# What is required:
Transcribe every entry word for word, but skip the images.

# Extracted information:
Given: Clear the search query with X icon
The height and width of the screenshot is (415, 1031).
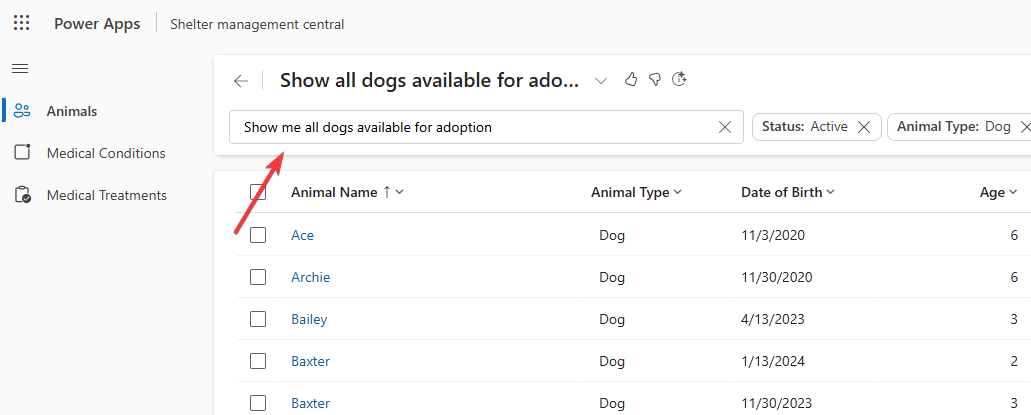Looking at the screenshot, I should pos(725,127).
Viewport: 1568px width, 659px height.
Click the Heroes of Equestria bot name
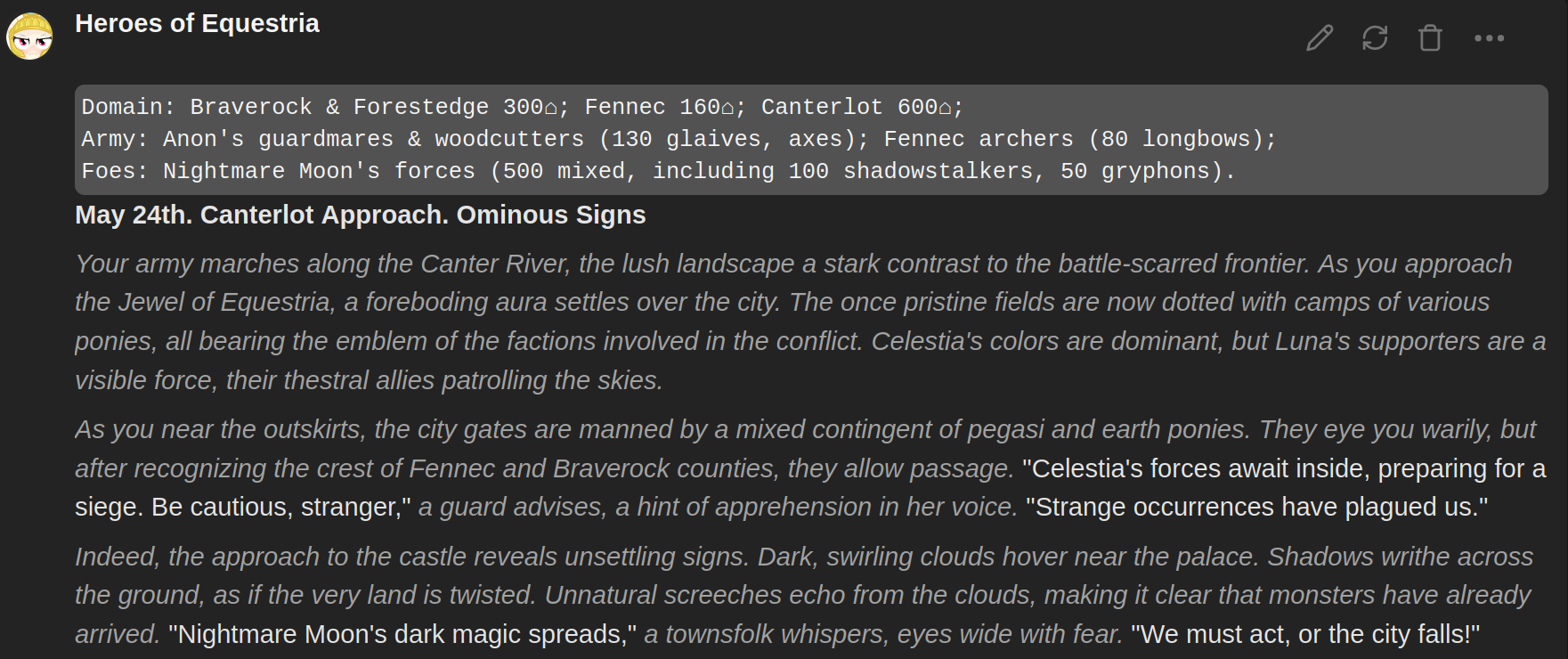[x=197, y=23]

# The completed task:
Given: Clear the search query with X icon
The height and width of the screenshot is (415, 1031).
Looking at the screenshot, I should pos(725,127).
Viewport: 1568px width, 659px height.
Click the Heroes of Equestria bot name
[x=197, y=23]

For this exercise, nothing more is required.